Site information
- Owner: Air Ministry
- Operator: Royal Air Force
- Controlled by: RAF Flying Training Command

Location
- RAF Bellasize RAF Bellasize
- Coordinates: 53°44′13″N 0°45′43″W﻿ / ﻿53.737°N 0.762°W
- Grid reference: SE817724
- Area: 33 acres (13 ha)
- Height: 12 feet (3.7 m)

Site history
- In use: April 1916 – May 1919 November 1939 – July 1945
- Battles/wars: European theatre of World War II

Airfield information
Runways
| Direction | Length and surface |
|  | 2,000 feet (610 m) Grass |

= RAF Bellasize =

Former RAF flying station in Yorkshire, England

Royal Air Force Bellasize, also known as RAF Bellasize, was a former RAF airfield in the hamlet of Bellasize, near Gilberdyke, East Riding of Yorkshire, England. Originally opened in 1916, Bellasize was one of only four Yorkshire-based RAF locations to see use in the First and Second World Wars. Flying at Bellasize was sporadic and training based, with the site not being used in an offensive capacity during the Second World War.

==History==
Bellasize appears to have been equipped with just one runway, which was a grass strip measuring 2,000 ft angled in a north east/south west direction across a rectangular field. There are no records of any hangars or permanent buildings at the site.
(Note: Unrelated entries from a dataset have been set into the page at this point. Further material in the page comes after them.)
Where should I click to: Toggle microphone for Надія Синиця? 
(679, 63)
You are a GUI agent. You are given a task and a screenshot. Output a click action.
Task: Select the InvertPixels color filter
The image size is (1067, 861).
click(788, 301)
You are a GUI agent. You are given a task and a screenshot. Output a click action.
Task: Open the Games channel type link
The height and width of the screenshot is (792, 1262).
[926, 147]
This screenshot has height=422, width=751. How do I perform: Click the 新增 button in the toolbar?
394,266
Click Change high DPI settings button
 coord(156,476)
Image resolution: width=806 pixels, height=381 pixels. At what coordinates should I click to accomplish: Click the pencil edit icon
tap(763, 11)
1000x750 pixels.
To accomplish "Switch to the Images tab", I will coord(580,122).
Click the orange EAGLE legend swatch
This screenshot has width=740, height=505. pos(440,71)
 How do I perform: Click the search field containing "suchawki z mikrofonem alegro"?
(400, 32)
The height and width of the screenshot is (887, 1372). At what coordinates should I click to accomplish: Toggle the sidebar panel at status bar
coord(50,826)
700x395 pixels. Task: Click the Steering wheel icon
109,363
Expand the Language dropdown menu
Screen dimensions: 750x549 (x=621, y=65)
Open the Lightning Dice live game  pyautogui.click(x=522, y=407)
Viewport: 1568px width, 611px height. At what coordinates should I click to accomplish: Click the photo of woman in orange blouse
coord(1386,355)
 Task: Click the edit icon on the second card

The site was opened in April 1916 as a 1st class landing ground. It was originally used by No. 33 and No. 76 Squadrons in the Home Defence (HD) role, even though its proximity to the River Ouse meant that the airfield was often flooded; Bellasize was only 12 ft above sea level. The site was handed over to the Royal Air Force in April 1918, and then relinquished a year later in April 1919.

However, during the Second World War, the site was reactivated, and covered an area of 33 acres, measuring 420 yard by 380 yard. Bellasize was one of only four sites used by the RAF in the First and Second World Wars, (the other being Driffield, Doncaster and Catterick). For the entire period of the war, Bellasize belonged to RAF Flying Training Command, and was used as relief landing ground (RLG) by No. 4 Elementary Flying Training School RAF (No. 4 EFTS). No. 4 EFTS was based at nearby Brough Aerodrome, and the increased use of Bellasize was due to the prevalence of aircraft movements at Brough originating from the aircraft factory. Flying at RAF Bellasize ceased in July 1945.

The site has been converted back to farmland.